» **Task to complete**
Working from the line that contains "[combobox] (621, 356)" down to the last line below, repeat each line exactly.
Start of Supplied information
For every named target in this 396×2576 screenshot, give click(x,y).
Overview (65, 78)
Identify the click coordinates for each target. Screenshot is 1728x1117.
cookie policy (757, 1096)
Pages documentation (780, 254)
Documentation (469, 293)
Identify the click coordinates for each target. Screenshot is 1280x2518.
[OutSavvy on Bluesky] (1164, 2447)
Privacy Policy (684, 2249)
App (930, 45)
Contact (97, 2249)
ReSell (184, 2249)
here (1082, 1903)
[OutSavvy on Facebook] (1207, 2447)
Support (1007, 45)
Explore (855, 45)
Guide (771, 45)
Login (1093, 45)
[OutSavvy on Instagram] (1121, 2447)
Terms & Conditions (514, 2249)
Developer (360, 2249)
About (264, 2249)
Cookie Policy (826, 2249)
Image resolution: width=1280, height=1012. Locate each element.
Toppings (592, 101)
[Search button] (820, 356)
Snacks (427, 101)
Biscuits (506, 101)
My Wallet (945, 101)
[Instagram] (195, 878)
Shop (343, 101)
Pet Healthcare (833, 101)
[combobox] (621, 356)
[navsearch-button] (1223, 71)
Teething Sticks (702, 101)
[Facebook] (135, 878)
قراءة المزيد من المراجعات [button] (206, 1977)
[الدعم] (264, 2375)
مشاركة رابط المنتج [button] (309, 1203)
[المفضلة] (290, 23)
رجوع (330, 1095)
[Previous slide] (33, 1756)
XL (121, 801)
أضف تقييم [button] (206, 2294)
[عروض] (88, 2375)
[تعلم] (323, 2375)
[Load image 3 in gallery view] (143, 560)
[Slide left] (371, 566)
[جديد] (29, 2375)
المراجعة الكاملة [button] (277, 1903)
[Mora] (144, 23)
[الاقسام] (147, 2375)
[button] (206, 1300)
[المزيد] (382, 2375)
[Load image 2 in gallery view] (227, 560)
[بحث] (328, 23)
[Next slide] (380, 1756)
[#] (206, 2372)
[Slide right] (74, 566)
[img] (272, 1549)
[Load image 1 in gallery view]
End of Supplied information
» **Your solution**
[combobox] (621, 356)
[navsearch-button] (1223, 71)
Teething Sticks (702, 101)
[Facebook] (135, 878)
قراءة المزيد من المراجعات [button] (206, 1977)
[الدعم] (264, 2375)
مشاركة رابط المنتج [button] (309, 1203)
[المفضلة] (290, 23)
رجوع (330, 1095)
[Previous slide] (33, 1756)
XL (121, 801)
أضف تقييم [button] (206, 2294)
[عروض] (88, 2375)
[تعلم] (323, 2375)
[Load image 3 in gallery view] (143, 560)
[Slide left] (371, 566)
[جديد] (29, 2375)
المراجعة الكاملة [button] (277, 1903)
[Mora] (144, 23)
[الاقسام] (147, 2375)
[button] (206, 1300)
[المزيد] (382, 2375)
[Load image 2 in gallery view] (227, 560)
[بحث] (328, 23)
[Next slide] (380, 1756)
[#] (206, 2372)
[Slide right] (74, 566)
[img] (272, 1549)
[Load image 1 in gallery view]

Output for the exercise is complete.